*THE RECORDS:*
— Start —
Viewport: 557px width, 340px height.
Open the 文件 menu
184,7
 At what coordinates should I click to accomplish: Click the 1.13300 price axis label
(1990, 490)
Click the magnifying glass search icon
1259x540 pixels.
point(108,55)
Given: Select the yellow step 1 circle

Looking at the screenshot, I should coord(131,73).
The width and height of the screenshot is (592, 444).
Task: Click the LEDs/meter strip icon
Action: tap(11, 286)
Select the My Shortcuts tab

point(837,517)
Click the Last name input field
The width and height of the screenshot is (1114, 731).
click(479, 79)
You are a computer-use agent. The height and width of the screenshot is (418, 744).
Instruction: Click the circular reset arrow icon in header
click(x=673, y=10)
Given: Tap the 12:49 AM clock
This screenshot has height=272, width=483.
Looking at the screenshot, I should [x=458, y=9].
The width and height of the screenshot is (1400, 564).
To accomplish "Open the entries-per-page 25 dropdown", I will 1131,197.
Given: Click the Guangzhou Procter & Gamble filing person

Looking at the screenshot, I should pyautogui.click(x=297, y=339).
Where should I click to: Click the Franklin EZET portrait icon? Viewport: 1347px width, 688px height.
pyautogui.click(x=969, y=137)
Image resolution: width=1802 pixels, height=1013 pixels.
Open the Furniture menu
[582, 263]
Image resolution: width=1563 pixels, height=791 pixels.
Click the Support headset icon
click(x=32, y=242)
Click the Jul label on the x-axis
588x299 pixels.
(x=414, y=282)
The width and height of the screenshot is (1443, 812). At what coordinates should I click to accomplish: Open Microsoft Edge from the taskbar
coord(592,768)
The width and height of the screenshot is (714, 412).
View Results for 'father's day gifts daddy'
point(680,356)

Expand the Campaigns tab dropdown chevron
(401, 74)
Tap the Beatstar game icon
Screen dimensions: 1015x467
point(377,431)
— End —
*WHAT YOU ARE ASKED TO DO:* Rename "Given" to "Goal" everywhere in the items above, and reproduce them with no other changes.

*EXPECTED ANSWER:*
Viewport: 557px width, 340px height.
Open the 文件 menu
184,7
 At what coordinates should I click to accomplish: Click the 1.13300 price axis label
(1990, 490)
Click the magnifying glass search icon
1259x540 pixels.
point(108,55)
Goal: Select the yellow step 1 circle

Looking at the screenshot, I should coord(131,73).
The width and height of the screenshot is (592, 444).
Task: Click the LEDs/meter strip icon
Action: tap(11, 286)
Select the My Shortcuts tab

point(837,517)
Click the Last name input field
The width and height of the screenshot is (1114, 731).
click(479, 79)
You are a computer-use agent. The height and width of the screenshot is (418, 744).
Instruction: Click the circular reset arrow icon in header
click(x=673, y=10)
Goal: Tap the 12:49 AM clock
This screenshot has height=272, width=483.
Looking at the screenshot, I should [x=458, y=9].
The width and height of the screenshot is (1400, 564).
To accomplish "Open the entries-per-page 25 dropdown", I will 1131,197.
Goal: Click the Guangzhou Procter & Gamble filing person

Looking at the screenshot, I should pyautogui.click(x=297, y=339).
Where should I click to: Click the Franklin EZET portrait icon? Viewport: 1347px width, 688px height.
pyautogui.click(x=969, y=137)
Image resolution: width=1802 pixels, height=1013 pixels.
Open the Furniture menu
[582, 263]
Image resolution: width=1563 pixels, height=791 pixels.
Click the Support headset icon
click(x=32, y=242)
Click the Jul label on the x-axis
588x299 pixels.
(x=414, y=282)
The width and height of the screenshot is (1443, 812). At what coordinates should I click to accomplish: Open Microsoft Edge from the taskbar
coord(592,768)
The width and height of the screenshot is (714, 412).
View Results for 'father's day gifts daddy'
point(680,356)

Expand the Campaigns tab dropdown chevron
(401, 74)
Tap the Beatstar game icon
Screen dimensions: 1015x467
point(377,431)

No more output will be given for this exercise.